**WHAT YOU ARE ASKED TO DO:**
This exercise asks for an exact copy of every entry below, with pictures omitted.

======== PROVIDED DATA

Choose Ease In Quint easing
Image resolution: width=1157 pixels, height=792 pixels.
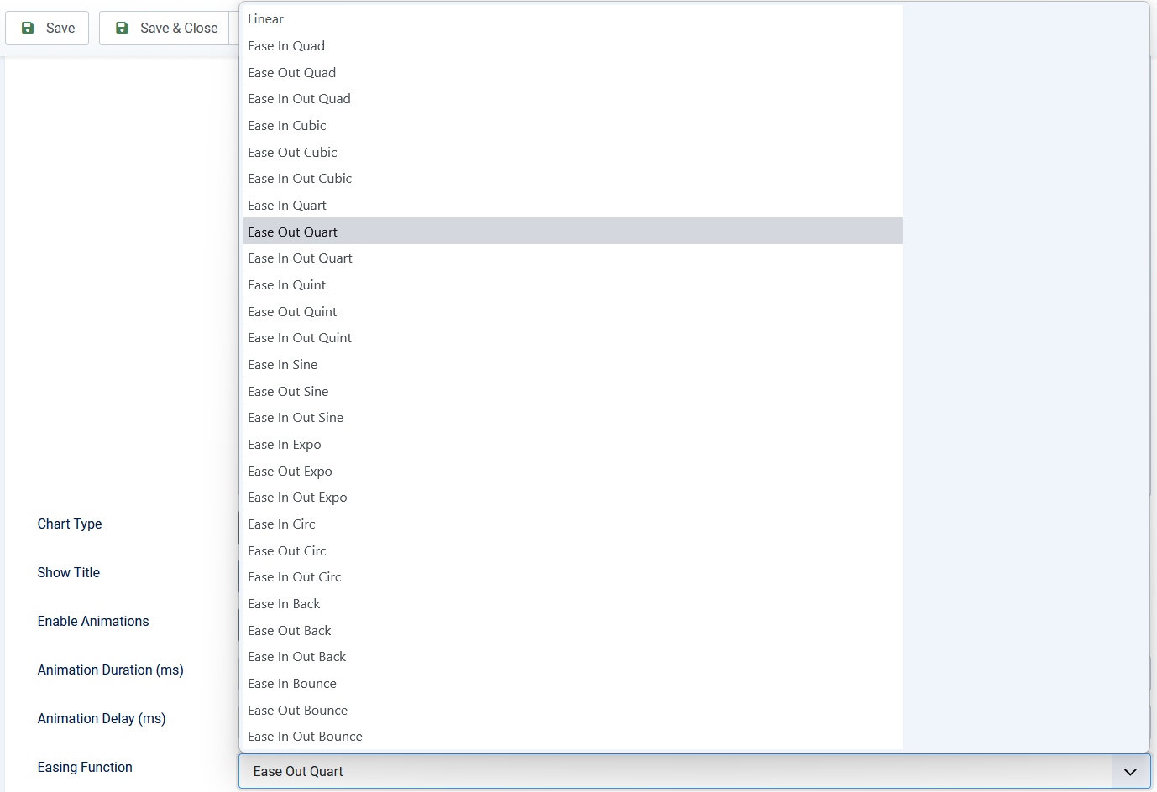coord(287,285)
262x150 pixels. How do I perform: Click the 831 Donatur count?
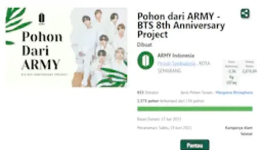[148, 92]
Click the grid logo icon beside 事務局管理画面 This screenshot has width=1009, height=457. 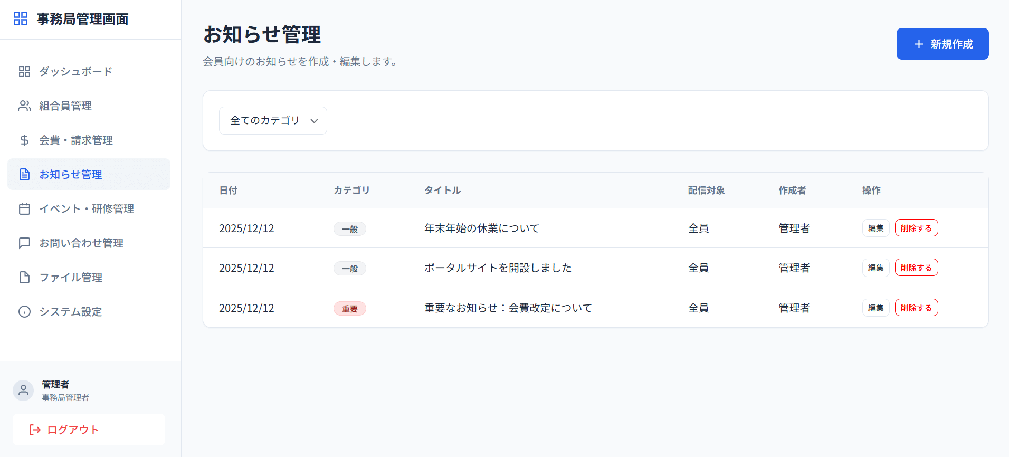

================

**WRITTEN REPLY:**
Choose Ease In Quint easing
Image resolution: width=1157 pixels, height=792 pixels.
coord(287,285)
262x150 pixels. How do I perform: Click the 831 Donatur count?
[148, 92]
Click the grid logo icon beside 事務局管理画面 This screenshot has width=1009, height=457. 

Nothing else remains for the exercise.